Financial analysis is the process of examining a company’s performance in the context of its industry and economic environment in order to arrive at a decision or recommendation. Often, the decisions and recommendations addressed by financial analysts pertain to providing capital to companies—specifically, whether to invest in the company’s debt or equity securities and at what price. An investor in debt securities is concerned about the company’s ability to pay interest and to repay the principal lent. An investor in equity securities is an owner with a residual interest in the company and is concerned about the company’s ability to pay dividends and the likelihood that its share price will increase.

Overall, a central focus of financial analysis is evaluating the company’s ability to earn a return on its capital that is at least equal to the cost of that capital, to profitably grow its operations, and to generate enough cash to meet obligations and pursue opportunities.

Fundamental financial analysis starts with the information found in a company’s financial reports. These financial reports include audited financial statements, additional disclosures required by regulatory authorities, and any accompanying (unaudited) commentary by management. Basic financial statement analysis—as presented in this reading—provides a foundation that enables the analyst to better understand other information gathered from research beyond the financial reports.

— Problem 1 —
In the passage on financial analysis, what is an investor in debt securities concerned about?
— Problem 2 —
Translate this sentence from the passage on financial analysis into Spanish: "Fundamental financial analysis starts with the information found in a company’s financial reports."
— Problem 3 —
Pick up the passage on financial analysis after its last sentence and write a few more sentences in the same style.

— Data section —

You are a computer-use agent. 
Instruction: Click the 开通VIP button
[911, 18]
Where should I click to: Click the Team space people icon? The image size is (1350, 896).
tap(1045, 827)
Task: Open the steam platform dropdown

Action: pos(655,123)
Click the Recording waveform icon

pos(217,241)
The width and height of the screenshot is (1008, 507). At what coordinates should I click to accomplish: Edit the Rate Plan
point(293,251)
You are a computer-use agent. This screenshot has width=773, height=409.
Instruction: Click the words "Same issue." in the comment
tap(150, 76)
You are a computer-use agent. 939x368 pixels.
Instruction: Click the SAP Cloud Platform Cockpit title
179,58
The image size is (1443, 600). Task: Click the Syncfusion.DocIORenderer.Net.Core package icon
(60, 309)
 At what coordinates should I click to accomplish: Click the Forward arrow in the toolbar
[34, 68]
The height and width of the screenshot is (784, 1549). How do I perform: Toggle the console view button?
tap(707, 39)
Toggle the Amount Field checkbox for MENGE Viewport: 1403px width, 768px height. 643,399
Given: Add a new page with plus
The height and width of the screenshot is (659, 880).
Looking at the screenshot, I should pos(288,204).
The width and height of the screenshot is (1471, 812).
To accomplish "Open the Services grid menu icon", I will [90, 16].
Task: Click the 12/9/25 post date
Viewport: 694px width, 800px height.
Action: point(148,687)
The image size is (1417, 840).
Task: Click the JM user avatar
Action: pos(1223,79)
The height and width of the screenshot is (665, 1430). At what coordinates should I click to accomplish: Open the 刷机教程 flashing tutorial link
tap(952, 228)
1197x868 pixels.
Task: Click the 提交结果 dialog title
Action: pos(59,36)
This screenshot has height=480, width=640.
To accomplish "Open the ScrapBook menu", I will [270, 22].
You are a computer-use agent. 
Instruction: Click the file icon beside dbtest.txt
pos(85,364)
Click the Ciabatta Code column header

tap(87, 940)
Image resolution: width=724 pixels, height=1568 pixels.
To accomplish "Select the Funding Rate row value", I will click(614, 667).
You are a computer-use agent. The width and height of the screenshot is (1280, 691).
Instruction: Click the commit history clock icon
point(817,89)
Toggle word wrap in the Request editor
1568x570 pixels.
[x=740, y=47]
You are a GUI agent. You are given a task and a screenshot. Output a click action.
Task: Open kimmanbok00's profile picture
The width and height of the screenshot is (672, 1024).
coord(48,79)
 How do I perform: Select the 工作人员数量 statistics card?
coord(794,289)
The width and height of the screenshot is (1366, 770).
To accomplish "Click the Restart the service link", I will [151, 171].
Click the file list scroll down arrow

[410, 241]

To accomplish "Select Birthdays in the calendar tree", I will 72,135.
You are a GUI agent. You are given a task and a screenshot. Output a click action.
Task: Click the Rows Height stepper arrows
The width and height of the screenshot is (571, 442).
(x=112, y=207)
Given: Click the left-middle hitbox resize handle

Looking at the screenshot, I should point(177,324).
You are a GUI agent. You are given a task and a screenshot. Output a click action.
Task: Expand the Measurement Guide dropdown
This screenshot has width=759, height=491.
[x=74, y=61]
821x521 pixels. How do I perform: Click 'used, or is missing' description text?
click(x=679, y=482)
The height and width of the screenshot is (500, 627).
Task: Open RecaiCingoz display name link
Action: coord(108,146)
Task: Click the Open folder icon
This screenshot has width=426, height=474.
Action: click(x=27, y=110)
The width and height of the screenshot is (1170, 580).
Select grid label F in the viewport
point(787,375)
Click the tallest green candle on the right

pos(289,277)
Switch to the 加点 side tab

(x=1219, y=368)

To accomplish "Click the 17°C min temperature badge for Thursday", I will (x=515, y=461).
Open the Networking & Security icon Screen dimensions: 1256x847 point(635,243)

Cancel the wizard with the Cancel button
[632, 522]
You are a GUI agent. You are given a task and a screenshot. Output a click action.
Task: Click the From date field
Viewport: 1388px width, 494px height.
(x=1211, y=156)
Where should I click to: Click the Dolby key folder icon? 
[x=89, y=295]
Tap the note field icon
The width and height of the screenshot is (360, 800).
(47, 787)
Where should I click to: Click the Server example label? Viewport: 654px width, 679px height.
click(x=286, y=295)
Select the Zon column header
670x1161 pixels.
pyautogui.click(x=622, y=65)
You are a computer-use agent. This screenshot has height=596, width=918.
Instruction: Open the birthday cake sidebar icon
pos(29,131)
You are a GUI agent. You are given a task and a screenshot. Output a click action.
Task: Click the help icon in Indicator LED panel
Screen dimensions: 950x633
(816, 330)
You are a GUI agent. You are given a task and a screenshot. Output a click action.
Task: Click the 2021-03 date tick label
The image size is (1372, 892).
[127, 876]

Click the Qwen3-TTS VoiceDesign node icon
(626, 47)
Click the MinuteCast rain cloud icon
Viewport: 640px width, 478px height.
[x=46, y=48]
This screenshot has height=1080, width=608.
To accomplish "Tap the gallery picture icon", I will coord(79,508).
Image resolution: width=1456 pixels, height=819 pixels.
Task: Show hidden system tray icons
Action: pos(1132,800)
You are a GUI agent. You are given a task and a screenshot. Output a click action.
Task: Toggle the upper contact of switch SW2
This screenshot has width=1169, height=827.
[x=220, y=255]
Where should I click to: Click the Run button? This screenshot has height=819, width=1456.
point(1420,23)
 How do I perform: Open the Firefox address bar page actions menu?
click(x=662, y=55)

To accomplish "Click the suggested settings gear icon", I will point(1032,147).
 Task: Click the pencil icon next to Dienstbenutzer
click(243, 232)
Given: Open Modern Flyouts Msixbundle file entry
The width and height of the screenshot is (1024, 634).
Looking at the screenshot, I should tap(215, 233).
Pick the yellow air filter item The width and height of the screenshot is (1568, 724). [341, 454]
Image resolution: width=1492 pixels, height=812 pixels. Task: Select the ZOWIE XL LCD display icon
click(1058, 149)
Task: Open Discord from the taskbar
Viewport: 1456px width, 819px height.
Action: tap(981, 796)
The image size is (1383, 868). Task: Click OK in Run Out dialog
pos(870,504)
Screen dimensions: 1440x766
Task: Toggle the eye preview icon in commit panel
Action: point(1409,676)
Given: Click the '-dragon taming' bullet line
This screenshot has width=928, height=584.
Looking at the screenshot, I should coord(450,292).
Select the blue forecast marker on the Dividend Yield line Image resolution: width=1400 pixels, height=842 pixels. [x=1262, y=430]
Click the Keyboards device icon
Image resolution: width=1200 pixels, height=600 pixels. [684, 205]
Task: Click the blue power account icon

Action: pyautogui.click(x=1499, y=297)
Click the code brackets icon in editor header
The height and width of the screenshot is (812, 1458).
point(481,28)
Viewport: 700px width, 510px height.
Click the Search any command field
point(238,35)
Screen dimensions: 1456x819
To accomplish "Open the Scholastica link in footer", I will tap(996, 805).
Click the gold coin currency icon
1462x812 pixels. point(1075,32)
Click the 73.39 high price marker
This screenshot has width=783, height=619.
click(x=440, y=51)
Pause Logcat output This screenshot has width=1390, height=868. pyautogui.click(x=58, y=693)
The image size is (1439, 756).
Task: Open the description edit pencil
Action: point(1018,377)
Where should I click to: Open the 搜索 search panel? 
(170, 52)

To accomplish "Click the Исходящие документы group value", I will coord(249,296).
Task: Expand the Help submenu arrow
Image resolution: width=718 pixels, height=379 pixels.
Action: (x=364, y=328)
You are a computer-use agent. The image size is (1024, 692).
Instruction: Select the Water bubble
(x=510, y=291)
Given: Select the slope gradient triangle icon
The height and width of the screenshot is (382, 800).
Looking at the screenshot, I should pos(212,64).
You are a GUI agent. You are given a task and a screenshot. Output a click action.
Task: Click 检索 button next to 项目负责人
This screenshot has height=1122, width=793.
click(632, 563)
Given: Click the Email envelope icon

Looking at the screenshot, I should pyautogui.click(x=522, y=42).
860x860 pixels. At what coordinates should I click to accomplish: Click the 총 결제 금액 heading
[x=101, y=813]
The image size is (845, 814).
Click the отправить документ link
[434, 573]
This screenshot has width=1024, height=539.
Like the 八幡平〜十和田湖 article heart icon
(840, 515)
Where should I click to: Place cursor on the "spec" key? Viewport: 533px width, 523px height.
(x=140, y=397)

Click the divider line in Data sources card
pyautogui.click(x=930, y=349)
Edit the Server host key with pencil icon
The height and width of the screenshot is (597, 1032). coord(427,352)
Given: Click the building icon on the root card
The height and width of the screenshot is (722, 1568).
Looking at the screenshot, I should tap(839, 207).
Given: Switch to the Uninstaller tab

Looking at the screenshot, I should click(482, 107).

— Exercise result 1 —
The company's ability to pay interest and to repay the principal lent.

— Exercise result 2 —
El análisis financiero fundamental comienza con la información que se encuentra en los informes financieros de una empresa.

— Exercise result 3 —
This reading is organized as follows: Section 2 discusses the scope of financial statement analysis. Section 3 describes the sources of information used in financial statement analysis, including the primary financial statements (statement of financial position or balance sheet, statement of comprehensive income, statement of changes in equity, and cash flow statement). Section 4 provides a framework for guiding the financial statement analysis process. A summary of the key points conclude the reading.

Learning Outcomes

The member should be able to:

  1. describe the roles of financial reporting and financial statement analysis;

  2. describe the roles of the statement of financial position, statement of comprehensive income, statement of changes in equity, and statement of cash flows in evaluating a company’s performance and financial position;

  3. describe the importance of financial statement notes and supplementary information—including disclosures of accounting policies, methods, and estimates—and management’s commentary;

  4. describe the objective of audits of financial statements, the types of audit reports, and the importance of effective internal controls;

  5. identify and describe information sources that analysts use in financial statement analysis besides annual financial statements and supplementary information;

  6. describe the steps in the financial statement analysis framework.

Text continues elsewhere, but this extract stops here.